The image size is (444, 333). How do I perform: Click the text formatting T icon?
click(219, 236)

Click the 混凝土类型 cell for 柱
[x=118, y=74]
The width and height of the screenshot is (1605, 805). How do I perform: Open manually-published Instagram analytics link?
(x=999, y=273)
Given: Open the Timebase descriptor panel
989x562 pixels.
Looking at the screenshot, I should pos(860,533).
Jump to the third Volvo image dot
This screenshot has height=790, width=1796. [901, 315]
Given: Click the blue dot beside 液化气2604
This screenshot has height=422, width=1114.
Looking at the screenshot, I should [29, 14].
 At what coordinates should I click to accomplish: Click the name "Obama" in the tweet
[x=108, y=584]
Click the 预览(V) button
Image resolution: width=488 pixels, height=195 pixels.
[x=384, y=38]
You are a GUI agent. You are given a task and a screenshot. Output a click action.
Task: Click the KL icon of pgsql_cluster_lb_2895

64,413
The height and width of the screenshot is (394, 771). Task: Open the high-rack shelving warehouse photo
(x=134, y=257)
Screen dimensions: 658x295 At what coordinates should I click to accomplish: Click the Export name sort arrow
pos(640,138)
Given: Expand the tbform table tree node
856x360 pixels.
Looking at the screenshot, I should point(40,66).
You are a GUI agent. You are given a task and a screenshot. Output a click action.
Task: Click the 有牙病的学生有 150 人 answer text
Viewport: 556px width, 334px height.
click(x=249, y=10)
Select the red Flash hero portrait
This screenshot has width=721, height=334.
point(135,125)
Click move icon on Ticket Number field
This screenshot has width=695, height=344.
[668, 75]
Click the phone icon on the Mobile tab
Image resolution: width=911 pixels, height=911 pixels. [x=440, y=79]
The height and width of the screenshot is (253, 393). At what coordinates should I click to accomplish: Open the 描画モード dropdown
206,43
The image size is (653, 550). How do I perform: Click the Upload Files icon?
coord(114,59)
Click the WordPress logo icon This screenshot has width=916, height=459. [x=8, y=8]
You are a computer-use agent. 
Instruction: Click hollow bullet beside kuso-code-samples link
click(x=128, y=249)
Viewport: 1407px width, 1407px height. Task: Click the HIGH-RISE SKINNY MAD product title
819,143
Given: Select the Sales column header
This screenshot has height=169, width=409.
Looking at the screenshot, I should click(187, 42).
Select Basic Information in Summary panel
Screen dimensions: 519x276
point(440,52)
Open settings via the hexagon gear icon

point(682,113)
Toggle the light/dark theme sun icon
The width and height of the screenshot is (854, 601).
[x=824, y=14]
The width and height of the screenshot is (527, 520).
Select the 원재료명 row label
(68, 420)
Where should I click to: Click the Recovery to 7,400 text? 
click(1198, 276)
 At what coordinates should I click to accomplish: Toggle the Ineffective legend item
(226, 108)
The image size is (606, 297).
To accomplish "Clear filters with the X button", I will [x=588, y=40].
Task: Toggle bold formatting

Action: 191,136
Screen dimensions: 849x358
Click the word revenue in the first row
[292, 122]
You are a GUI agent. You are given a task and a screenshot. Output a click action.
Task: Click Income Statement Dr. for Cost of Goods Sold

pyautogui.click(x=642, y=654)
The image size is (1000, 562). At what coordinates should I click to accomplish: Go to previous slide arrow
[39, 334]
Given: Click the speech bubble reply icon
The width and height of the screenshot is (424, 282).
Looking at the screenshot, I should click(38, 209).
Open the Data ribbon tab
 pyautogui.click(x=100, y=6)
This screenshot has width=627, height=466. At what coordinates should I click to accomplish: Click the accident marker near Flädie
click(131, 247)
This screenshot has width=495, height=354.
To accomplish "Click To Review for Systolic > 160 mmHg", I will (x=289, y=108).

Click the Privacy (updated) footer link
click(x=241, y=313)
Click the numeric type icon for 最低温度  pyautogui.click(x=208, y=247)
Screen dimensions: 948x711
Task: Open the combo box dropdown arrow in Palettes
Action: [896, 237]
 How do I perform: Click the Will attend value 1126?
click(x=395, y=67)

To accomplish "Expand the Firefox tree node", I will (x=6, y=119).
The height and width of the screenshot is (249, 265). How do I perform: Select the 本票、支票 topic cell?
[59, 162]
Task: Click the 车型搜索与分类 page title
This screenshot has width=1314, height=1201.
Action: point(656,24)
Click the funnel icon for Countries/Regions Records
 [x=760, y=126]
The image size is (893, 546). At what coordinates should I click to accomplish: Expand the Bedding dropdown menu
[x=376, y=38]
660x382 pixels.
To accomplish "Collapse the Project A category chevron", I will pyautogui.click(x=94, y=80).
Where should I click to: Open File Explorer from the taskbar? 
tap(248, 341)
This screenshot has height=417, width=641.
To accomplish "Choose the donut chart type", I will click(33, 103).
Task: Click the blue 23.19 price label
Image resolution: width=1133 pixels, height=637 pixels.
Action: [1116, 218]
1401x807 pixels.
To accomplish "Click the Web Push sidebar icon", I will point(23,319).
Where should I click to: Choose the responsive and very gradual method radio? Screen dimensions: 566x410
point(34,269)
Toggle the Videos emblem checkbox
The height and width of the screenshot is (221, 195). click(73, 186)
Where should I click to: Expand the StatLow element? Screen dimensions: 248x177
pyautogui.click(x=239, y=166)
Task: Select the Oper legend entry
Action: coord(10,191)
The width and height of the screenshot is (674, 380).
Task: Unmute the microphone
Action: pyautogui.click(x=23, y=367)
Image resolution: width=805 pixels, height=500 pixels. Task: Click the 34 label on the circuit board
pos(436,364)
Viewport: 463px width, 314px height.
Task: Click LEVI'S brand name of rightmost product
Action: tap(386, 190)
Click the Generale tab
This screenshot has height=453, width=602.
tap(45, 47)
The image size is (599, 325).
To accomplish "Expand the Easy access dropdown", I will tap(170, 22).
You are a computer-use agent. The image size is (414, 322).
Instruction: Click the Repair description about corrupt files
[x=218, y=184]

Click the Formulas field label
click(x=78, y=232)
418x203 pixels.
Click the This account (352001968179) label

::::

**YOUR INSTRUCTIONS:**
The material is to be written out again in full, with no word altered.

**TASK OUTPUT:**
The image size is (444, 333). How do I perform: Click the text formatting T icon?
click(219, 236)

Click the 混凝土类型 cell for 柱
[x=118, y=74]
The width and height of the screenshot is (1605, 805). How do I perform: Open manually-published Instagram analytics link?
(x=999, y=273)
Given: Open the Timebase descriptor panel
989x562 pixels.
Looking at the screenshot, I should pos(860,533).
Jump to the third Volvo image dot
This screenshot has height=790, width=1796. [901, 315]
Given: Click the blue dot beside 液化气2604
This screenshot has height=422, width=1114.
Looking at the screenshot, I should [29, 14].
 At what coordinates should I click to accomplish: Click the name "Obama" in the tweet
[x=108, y=584]
Click the 预览(V) button
Image resolution: width=488 pixels, height=195 pixels.
[x=384, y=38]
You are a GUI agent. You are given a task and a screenshot. Output a click action.
Task: Click the KL icon of pgsql_cluster_lb_2895

64,413
The height and width of the screenshot is (394, 771). Task: Open the high-rack shelving warehouse photo
(x=134, y=257)
Screen dimensions: 658x295 At what coordinates should I click to accomplish: Click the Export name sort arrow
pos(640,138)
Given: Expand the tbform table tree node
856x360 pixels.
Looking at the screenshot, I should point(40,66).
You are a GUI agent. You are given a task and a screenshot. Output a click action.
Task: Click the 有牙病的学生有 150 人 answer text
Viewport: 556px width, 334px height.
click(x=249, y=10)
Select the red Flash hero portrait
This screenshot has width=721, height=334.
point(135,125)
Click move icon on Ticket Number field
This screenshot has width=695, height=344.
[668, 75]
Click the phone icon on the Mobile tab
Image resolution: width=911 pixels, height=911 pixels. [x=440, y=79]
The height and width of the screenshot is (253, 393). At what coordinates should I click to accomplish: Open the 描画モード dropdown
206,43
The image size is (653, 550). How do I perform: Click the Upload Files icon?
coord(114,59)
Click the WordPress logo icon This screenshot has width=916, height=459. [x=8, y=8]
You are a computer-use agent. 
Instruction: Click hollow bullet beside kuso-code-samples link
click(x=128, y=249)
Viewport: 1407px width, 1407px height. Task: Click the HIGH-RISE SKINNY MAD product title
819,143
Given: Select the Sales column header
This screenshot has height=169, width=409.
Looking at the screenshot, I should click(187, 42).
Select Basic Information in Summary panel
Screen dimensions: 519x276
point(440,52)
Open settings via the hexagon gear icon

point(682,113)
Toggle the light/dark theme sun icon
The width and height of the screenshot is (854, 601).
[x=824, y=14]
The width and height of the screenshot is (527, 520).
Select the 원재료명 row label
(68, 420)
Where should I click to: Click the Recovery to 7,400 text? 
click(1198, 276)
 At what coordinates should I click to accomplish: Toggle the Ineffective legend item
(226, 108)
The image size is (606, 297).
To accomplish "Clear filters with the X button", I will [x=588, y=40].
Task: Toggle bold formatting

Action: 191,136
Screen dimensions: 849x358
Click the word revenue in the first row
[292, 122]
You are a GUI agent. You are given a task and a screenshot. Output a click action.
Task: Click Income Statement Dr. for Cost of Goods Sold

pyautogui.click(x=642, y=654)
The image size is (1000, 562). At what coordinates should I click to accomplish: Go to previous slide arrow
[39, 334]
Given: Click the speech bubble reply icon
The width and height of the screenshot is (424, 282).
Looking at the screenshot, I should click(38, 209).
Open the Data ribbon tab
 pyautogui.click(x=100, y=6)
This screenshot has width=627, height=466. At what coordinates should I click to accomplish: Click the accident marker near Flädie
click(131, 247)
This screenshot has width=495, height=354.
To accomplish "Click To Review for Systolic > 160 mmHg", I will (x=289, y=108).

Click the Privacy (updated) footer link
click(x=241, y=313)
Click the numeric type icon for 最低温度  pyautogui.click(x=208, y=247)
Screen dimensions: 948x711
Task: Open the combo box dropdown arrow in Palettes
Action: [896, 237]
 How do I perform: Click the Will attend value 1126?
click(x=395, y=67)

To accomplish "Expand the Firefox tree node", I will (x=6, y=119).
The height and width of the screenshot is (249, 265). How do I perform: Select the 本票、支票 topic cell?
[59, 162]
Task: Click the 车型搜索与分类 page title
This screenshot has width=1314, height=1201.
Action: point(656,24)
Click the funnel icon for Countries/Regions Records
 [x=760, y=126]
The image size is (893, 546). At what coordinates should I click to accomplish: Expand the Bedding dropdown menu
[x=376, y=38]
660x382 pixels.
To accomplish "Collapse the Project A category chevron", I will pyautogui.click(x=94, y=80).
Where should I click to: Open File Explorer from the taskbar? 
tap(248, 341)
This screenshot has height=417, width=641.
To accomplish "Choose the donut chart type", I will click(33, 103).
Task: Click the blue 23.19 price label
Image resolution: width=1133 pixels, height=637 pixels.
Action: [1116, 218]
1401x807 pixels.
To accomplish "Click the Web Push sidebar icon", I will point(23,319).
Where should I click to: Choose the responsive and very gradual method radio? Screen dimensions: 566x410
point(34,269)
Toggle the Videos emblem checkbox
The height and width of the screenshot is (221, 195). click(73, 186)
Where should I click to: Expand the StatLow element? Screen dimensions: 248x177
pyautogui.click(x=239, y=166)
Task: Select the Oper legend entry
Action: coord(10,191)
The width and height of the screenshot is (674, 380).
Task: Unmute the microphone
Action: pyautogui.click(x=23, y=367)
Image resolution: width=805 pixels, height=500 pixels. Task: Click the 34 label on the circuit board
pos(436,364)
Viewport: 463px width, 314px height.
Task: Click LEVI'S brand name of rightmost product
Action: tap(386, 190)
Click the Generale tab
This screenshot has height=453, width=602.
tap(45, 47)
The image size is (599, 325).
To accomplish "Expand the Easy access dropdown", I will tap(170, 22).
You are a computer-use agent. The image size is (414, 322).
Instruction: Click the Repair description about corrupt files
[x=218, y=184]

Click the Formulas field label
click(x=78, y=232)
418x203 pixels.
Click the This account (352001968179) label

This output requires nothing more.